What are the storms that rock your boat?


For Jonny – the money just isn’t there any more. He lost his job and he isn’t going to get another. They don’t need his skills now. He was already in debt before the redundancy and now its just got worse and worse. It didn’t help that he needs the drink for the stress, and he needs his bets on the horses to give him a purpose. But now he owes money on the rent. And the money lenders are knocking on the door. Fear? Jonny’s world is caving in.


So, what are the storms that rock your boat?


Susan is nursing another bruise. This time, it’s on her face, so she is telling everyone she’s in bed with flu, hoping she can keep up the pretence long enough for the bruise to fade. Her man is out at the Club, and she dreads him coming home to start all over again.


What are the storms that rock your boat?


Denise has just got back from the doctor at the hospital. The news wasn’t good. She’s trying to take it in, trying to work out what it all means. She doesn’t know how she’s going to tell her daughter Louise, who depends on her for minding the kids while she goes to work. What does it all mean – all those technical, medical words – which spell out the fact that she’s proper poorly and the treatment is as bad as the disease itself. And maybe she will die – she doesn’t want to think about that, but it’s the fear on her horizon.


What are the storms that rock your boat?


Ahmed is 10 years old. He lives in Gaza. He shows you the shrapnel wounds in his leg. The physical wounds are easiest to take in, but it is the psychological wounds that have cut deepest. Ahmed’s large dark eyes are frozen. He is utterly traumatized. He has seen more violence and killing than any child should ever experience. His uncle and grandfather were shot dead in his sight. And then his home was blown up. There is no safety now. His mother cries all the time. She is so tormented by the situation that she doesn’t have it in her to care for her children.


What are the storms that rock your boat?


So many people are in that little boat in the middle of the storm, terrified that they will be overwhelmed by the wind and the waves, certain that they will go under.


For Peter and the other disciples, that boat trip represented a crisis of vocation and a crisis of recognition who Jesus was among them. They were already struggling. Storms can blow up quickly on Lake Genneseret, and they are fierce. The world around them has suddenly become so dangerous. So they were working hard to keep afloat, working hard to keep above the immense fear. And they raise their eyes from the boat, and there is Jesus walking towards them through the night, through the wind, with the waves splashing high. It was like he was strolling along a country path while they were battling the elements.


Can you imagine the reaction from the disciples?

  • Is that Jesus?
  • He’s walking on the waves.
  • Can’t be Jesus.
  • Do you think it’s a ghost?
  • That’s all we need.
  • He makes it look so easy!
  • And we are struggling not to drown!


So who is it that walks on water? Not possible! Doesn’t happen! They can’t believe their own eyes. But then, you and I would struggle with that.

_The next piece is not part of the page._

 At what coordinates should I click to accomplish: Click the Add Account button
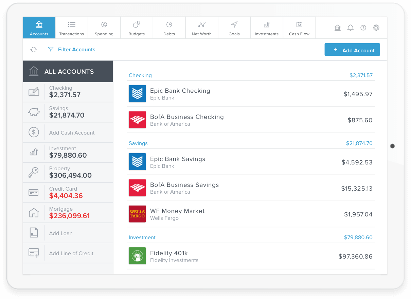352,49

But Peter gets it. If Jesus can do that, so can we. Whatever Jesus can do, he calls us to take part. So he calls to Jesus: let me do that too! And Jesus says: just come. Peter gets out of the boat and the starts walking in trust, but then his head takes over and the fear floods in. This is so wrong! This is dangerous! I am so scared! And he starts sinking and has to call out to Jesus to save him. The fear gets in the way. Can you imagine what it would have been like to amble over the waves to Jesus? Well it didn’t happen.


So Jesus calls us. He wants us to do amazing things. But the fear gets in the way. The disciples are afraid when Jesus comes to them over the water, because it’s not normal. And he calms the storm, and that’s not normal, except for super-heroes in the comic books. So the disciples have to face up to the fact that Jesus is more than normal. Jesus walks on water because of who He is. Jesus calms the storm because of who he is.


So we have storms in our life, the things around us that terrify us. Mostly, we fear what is going on outside: our circumstances, our relationships, the violence we see around us. And fear can be justified. Oh yes! And it’s necessary to help people survive. But sometimes the fear grows from the inside. Sometimes our fear means we aren’t open to the help that is there.


When the storms rock your boat, when you are troubled and terrified, do you allow room for Jesus to walk towards you through the storm? When Jesus steps in, things change subtly, and start to come right. Not all in one go, necessarily, but the storm begins to settle and you get the water out of the boat, and it starts to head in the right direction. Jesus had spent the night praying, while the disciples sailed into choppy waters, and it was from his prayer that he came into the crisis and calmed the storm. So prayer is important. When you are in a crisis, pray! When things are bad, ask your friends to pray. It makes a difference. Give Jesus your fear. Give Jesus your troubles. And calmly he will walk in and give you the strength to make a difference, not just for yourselves, but for others too.